Mesmo a progressista Folha de S. Paulo abriu espaço para os descontentes. Na reportagem intitulada ‘Escritoras criticam lista do vestibular da USP só com livros de mulheres’, o jornal ouviu figuras como a professora Juracy Assmann Saraiva, pós-doutora em Teoria Literária pela Unicamp e pesquisadora da formação de leitores no ensino médio. Para Juracy, a resolução “é preconceituosa em relação às próprias escritoras mulheres, cujas obras não dependem de um processo seletivo de vestibular para serem valorizadas e afirmarem sua qualidade estética”.
A mesma Folha ainda publicou outra matéria sobre a dificuldade de acesso aos livros exigidos. Segundo a apuração, muitos dos títulos não estão disponíveis nem para a venda – tampouco fazem parte do acervo das bibliotecas públicas.
Mais de 100 professores assinaram carta aberta contra a nova relação da Fuvest
Mas a reação mais consistente à decisão da Fuvest foi organizada dentro da academia. Na última quinta-feira (14), mais de 100 professores de todo o país, incluindo docentes da própria USP, publicaram uma carta aberta contrária à nova lista.
“A adoção de um único critério para a escolha dos livros desconsidera a especificidade da literatura, com risco de corroborar os novos tempos utilitaristas de desvalorização das linguagens artísticas e, sobretudo, o foco na figura do/a autor/a ou nas camadas mais superficiais do texto”, afirma o documento, assinado por homens e mulheres.
Os signatários também consideram “grave” a retirada de Machado de Assis da relação. E criticam a “perda do lugar da literatura”, já que o livro ‘Opúsculo Humanitário’ (1853), de Nísia Floresta (1810-1855), pioneira do feminismo brasileiro, não é uma obra de ficção – o título recupera a história da condição feminina através dos tempos e defende a educação das mulheres como premissa fundamental para o progresso das sociedades.
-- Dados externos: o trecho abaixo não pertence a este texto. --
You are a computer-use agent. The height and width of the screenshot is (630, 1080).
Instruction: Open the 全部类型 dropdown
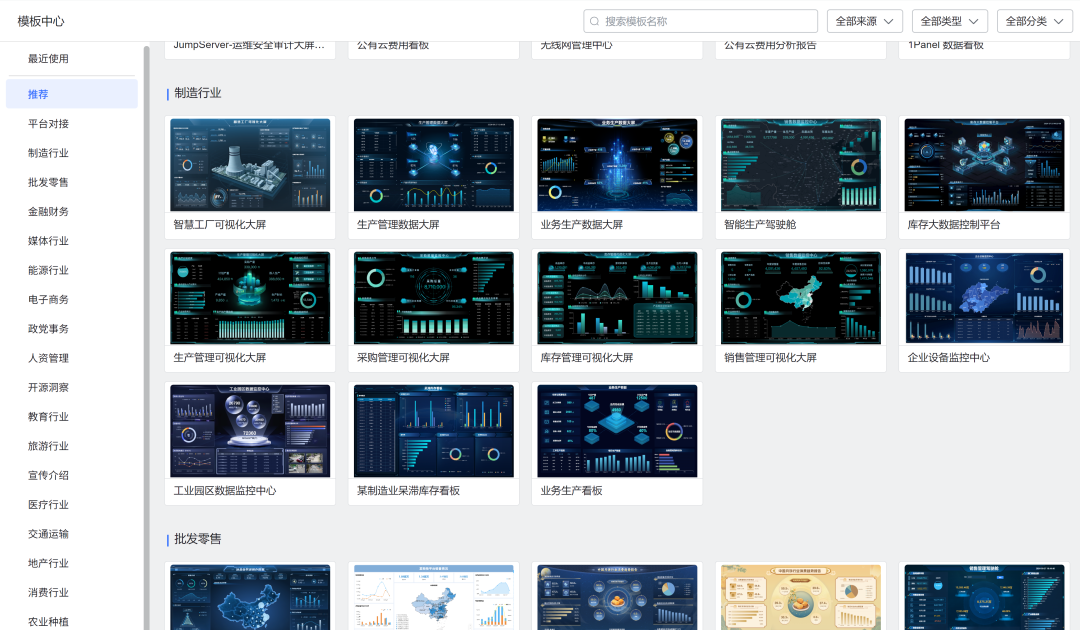tap(948, 20)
“A decisão de substituir as já tradicionais listas para o vestibular por obras de outros gêneros discursivos trará impacto ao campo educacional. A poesia, a prosa de ficção, a crítica, a teoria literária e os estudos literários comparativos serão transformados em saberes secundários, com risco de seu gradual desaparecimento do sistema de ensino”, afirmam os docentes.
Em entrevista à Gazeta do Povo, o professor Gustavo Monaco, diretor-executivo da Fuvest, comentou o “manifesto” divulgado pelos acadêmicos. “Estamos num ambiente universitário e todo debate é bem-vindo. Mas bate-se muito, por exemplo, na ausência do Machado de Assis. Não é a primeira vez que ele fica de fora da lista. Por que, lá atrás, ninguém reclamou?”
Ele também coloca em xeque a crítica com relação à inclusão de um livro de não ficção. “Isso já havia sido pré-anunciado no início do ano, por que o espanto agora? São oito obras de ficção e apenas uma de não ficção. Em outras edições, chegamos a ter cinco de ficção”, diz.
Sobre a acusação de “utilitarismo”, Monaco é enfático: “Não vou comentar isso agora. A prova é que vai dizer por si. Mas não há nenhum viés utilitarista ou ideológico no nosso vestibular”.
“A lista em si não diz nada. A questão é quem você coloca nela”, diz especialista
Talvez a preocupação dos acadêmicos possa parecer exagerada. Mas como a Fuvest costuma ditar tendências para outros concursos no Brasil, é possível que logo outras instituições adotem modelos semelhantes em suas listas de leituras obrigatórias.
“A palavra ‘tendência’ é justamente uma chave para pensar essa situação”, diz a professora Patrícia Cardoso, do Departamento de Literatura e Linguística da Universidade Federal do Paraná (UFPR). “Quando você tenta seguir uma corrente, é como se estivesse dizendo: ‘Olha como estamos atentos!’. É possível que haja um elemento midiático nessa escolha.”
Para Patrícia, a valorização do papel das mulheres na literatura depende exclusivamente da qualidade literária do texto que elas produziram. “A lista em si não diz nada. A questão é quem você coloca nela”, afirma a professora, doutora em Teoria e História Literária.
Ela reconhece o vigor da maioria das obras selecionadas e destaca, positivamente, a introdução de três autoras estrangeiras lusófonas (Djaimilia Pereira de Almeida, Paulina Chiziane e Sophia de Mello Breyner Andresen). No entanto, acredita que Nísia Floresta e Narcisa Amália estão situadas “lateralmente” no quadro da literatura brasileira.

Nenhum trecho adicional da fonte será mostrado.